O.D-L : Les dirigeants saoudiens l’ont fait délibérément, dans la lignée de la politique qui est suivie aussi par Bahreïn, de radicalisation selon des lignes confessionnelles, depuis le printemps arabe, pour rejeter les chiites avec les chiites et les sunnites avec les sunnites, et éviter ainsi qu’il y ait collusion possible entre les opposants de ces deux confessions. Mais c’est aussi pour provoquer des réactions d’indignation fortes et violentes, comme en Iran, ce qui permet à l’Arabie saoudite de ramener l’Iran de son statut de nouvel acteur international, admis par les occidentaux, à ce qu’il était il y a 20 ou 30 ans, à l’époque de Khomeny avec des saccages d'ambassades, des prises d'otages, etc.
Est-il envisageable que la situation dégénère, au delà de la rupture diplomatique, entre l’Iran et l’Irak ?

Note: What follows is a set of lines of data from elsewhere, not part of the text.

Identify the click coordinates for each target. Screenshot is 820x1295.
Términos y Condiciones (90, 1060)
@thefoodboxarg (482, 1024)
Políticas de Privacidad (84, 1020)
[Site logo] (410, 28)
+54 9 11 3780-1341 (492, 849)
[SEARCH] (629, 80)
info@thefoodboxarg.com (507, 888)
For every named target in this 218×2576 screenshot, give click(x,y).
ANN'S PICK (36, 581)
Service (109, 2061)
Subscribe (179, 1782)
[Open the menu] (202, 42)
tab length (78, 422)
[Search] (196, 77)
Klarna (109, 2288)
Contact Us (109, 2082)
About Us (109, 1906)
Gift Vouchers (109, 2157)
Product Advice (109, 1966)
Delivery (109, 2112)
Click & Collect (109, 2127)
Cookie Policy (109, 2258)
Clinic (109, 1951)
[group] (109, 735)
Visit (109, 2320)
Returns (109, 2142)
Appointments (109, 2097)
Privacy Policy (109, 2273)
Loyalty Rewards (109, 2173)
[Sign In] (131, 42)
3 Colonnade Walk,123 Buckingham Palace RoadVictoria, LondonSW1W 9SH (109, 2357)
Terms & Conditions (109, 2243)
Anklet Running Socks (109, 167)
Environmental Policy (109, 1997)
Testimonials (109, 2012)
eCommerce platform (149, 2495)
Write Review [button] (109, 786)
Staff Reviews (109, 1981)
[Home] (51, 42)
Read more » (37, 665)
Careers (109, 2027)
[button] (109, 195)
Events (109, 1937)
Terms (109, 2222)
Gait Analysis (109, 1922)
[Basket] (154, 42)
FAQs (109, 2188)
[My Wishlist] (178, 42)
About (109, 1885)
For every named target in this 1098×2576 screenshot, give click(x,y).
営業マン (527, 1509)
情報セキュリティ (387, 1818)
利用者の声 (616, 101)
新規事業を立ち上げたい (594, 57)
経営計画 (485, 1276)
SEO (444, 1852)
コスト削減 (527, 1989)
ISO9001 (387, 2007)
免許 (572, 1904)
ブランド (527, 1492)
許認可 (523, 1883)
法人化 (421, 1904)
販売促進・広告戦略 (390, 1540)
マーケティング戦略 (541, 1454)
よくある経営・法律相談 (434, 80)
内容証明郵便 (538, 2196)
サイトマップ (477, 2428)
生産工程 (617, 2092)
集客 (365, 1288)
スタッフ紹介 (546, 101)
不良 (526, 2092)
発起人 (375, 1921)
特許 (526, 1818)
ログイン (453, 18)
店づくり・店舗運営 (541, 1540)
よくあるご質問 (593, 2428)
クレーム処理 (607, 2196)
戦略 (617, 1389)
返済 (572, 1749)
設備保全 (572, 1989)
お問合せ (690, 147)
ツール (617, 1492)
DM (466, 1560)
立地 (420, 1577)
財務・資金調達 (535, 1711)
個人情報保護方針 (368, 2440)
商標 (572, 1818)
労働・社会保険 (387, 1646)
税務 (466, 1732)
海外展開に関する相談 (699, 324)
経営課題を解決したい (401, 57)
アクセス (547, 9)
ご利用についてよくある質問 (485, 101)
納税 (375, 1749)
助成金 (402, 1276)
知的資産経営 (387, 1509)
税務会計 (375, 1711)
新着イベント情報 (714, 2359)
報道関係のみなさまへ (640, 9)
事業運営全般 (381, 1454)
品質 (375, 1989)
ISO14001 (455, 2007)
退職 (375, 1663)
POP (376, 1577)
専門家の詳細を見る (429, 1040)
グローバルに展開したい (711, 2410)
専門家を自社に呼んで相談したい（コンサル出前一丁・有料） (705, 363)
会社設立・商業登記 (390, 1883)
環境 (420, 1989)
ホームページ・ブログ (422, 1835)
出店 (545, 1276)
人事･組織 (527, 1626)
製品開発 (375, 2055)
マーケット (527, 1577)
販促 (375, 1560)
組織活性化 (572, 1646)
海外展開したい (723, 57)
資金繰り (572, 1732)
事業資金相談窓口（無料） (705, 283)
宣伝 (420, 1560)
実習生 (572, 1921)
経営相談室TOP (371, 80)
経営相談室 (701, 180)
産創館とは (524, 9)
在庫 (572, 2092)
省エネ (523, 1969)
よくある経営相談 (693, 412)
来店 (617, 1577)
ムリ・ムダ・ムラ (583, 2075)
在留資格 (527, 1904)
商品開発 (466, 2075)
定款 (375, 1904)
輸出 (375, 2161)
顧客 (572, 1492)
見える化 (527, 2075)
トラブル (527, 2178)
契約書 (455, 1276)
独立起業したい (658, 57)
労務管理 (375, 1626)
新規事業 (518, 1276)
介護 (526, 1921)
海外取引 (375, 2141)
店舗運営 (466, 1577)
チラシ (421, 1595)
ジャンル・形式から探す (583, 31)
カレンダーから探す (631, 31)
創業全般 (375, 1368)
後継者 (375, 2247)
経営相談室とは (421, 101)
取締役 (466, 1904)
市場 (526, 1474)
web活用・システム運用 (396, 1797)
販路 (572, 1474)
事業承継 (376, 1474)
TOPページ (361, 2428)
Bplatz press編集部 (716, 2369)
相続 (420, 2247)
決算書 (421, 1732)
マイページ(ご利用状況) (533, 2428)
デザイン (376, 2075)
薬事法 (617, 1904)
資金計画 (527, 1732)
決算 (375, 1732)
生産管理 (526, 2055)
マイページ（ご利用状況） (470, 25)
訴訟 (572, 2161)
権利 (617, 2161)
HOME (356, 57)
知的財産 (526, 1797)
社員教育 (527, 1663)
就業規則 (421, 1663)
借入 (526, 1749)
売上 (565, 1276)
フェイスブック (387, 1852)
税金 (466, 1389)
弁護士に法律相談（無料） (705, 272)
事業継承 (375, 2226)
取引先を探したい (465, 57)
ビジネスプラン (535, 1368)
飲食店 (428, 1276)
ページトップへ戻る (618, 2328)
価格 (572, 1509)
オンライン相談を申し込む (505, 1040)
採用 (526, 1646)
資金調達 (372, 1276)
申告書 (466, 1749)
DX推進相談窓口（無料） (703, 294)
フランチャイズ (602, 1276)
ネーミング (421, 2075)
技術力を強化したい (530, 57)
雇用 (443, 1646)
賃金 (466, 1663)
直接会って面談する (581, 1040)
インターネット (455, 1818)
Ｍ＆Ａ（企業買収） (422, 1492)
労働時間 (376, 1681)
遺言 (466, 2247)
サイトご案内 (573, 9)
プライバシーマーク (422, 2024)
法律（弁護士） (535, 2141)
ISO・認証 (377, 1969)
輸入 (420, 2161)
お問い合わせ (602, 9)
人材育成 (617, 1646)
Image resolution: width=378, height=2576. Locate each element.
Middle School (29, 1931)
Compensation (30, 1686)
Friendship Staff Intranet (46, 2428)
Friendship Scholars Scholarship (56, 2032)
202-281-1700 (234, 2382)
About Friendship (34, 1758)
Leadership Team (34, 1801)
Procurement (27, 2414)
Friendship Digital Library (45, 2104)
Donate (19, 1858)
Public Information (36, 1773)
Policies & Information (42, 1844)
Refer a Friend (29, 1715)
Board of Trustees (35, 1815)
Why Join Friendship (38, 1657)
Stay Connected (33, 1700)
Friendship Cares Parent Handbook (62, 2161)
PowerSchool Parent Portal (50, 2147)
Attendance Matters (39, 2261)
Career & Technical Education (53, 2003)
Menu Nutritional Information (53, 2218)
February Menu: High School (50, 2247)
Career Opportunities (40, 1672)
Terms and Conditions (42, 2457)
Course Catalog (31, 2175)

O.D-L : De la même manière que pour les Etats-Unis et l’Union soviétique, je ne pense pas qu’un affrontement militaire soit à l’ordre du jour. En revanche, les deux pays peuvent s’affronter par le biais d’au moins deux conflits : celui du Yémen et surtout celui de la Syrie. Il y avait quelques perspectives de pourparlers pour trouver une solution politique. C’est particulièrement vrai avec la réunion de Genève du 25 janvier, qui pouvait laisser espérer une amorce de processus de transition. Là, je crois qu’il ne faut plus y penser.
Le conflit syrien pourrait-il se modifier avec cette escalade entre l'Arabie saoudite et l’Iran ?
O.D-L : Il y a un axiome pour l’Arabie saoudite en diplomatie, qui est qu’il n’y a que des jeux à sommes nulles. Si l’Iran gagne des points, c’’est forcément au détriment de l’Arabie saoudite, et vice et versa. L’idée que les deux puissent améliorer leur situation ensemble ça ne leur vient pas à l’esprit. Dernièrement, l’Iran est accepté à l’international comme un acteur du processus de règlement du conflit syrien. Il est clair que sur le terrain chacun va intensifier ses soutiens à ses protégés. Il y a un axe qui est train de se créer, entre les pays du Golfe, la Turquie et Israël. Netanyahou a déjà fait des déclarations allant dans ce sens.
La détente, avec les accords entre l’Iran de l’administration américaine sur le nucléaire sont-ils en lien avec cette exécution ?
O.D-L : Si on se met dans la tête des Saoudiens, ils ont le sentiment d’avoir été lâchés par Obama quand Moubarak est tombé, quand l’administration américaine a encouragé la démocratisation au moment printemps arabes, et a fortiori, quand les Etats-Unis ont choisi de ne pas intervenir en 2013 en Syrie alors qu’ils s’apprêtaient à le faire.
Les Saoudiens sont remontés à fond contre l’administration Obama, et ils le démontrent avec leur coalition de 34 pays au Yémen, avec les exécutions. Ils démontrent ainsi qu’ils ne prennent pas leurs ordres auprès des Etats-Unis, que ça ne les gêne pas de les fâcher, qu’ils ont une autonomie de décision stratégique et qu’ils entendent bien mener les choses à leur façon.
C’est une fuite en avant, où les Saoudiens pensent que tout peut leur réussir s’ils sont déterminés. Les deux princes héritiers montrent ainsi qu’ils sont des hommes forts, l’un au Yémen et l’autre en s’attaquant à l’opposition, notamment à Al-Qaïda.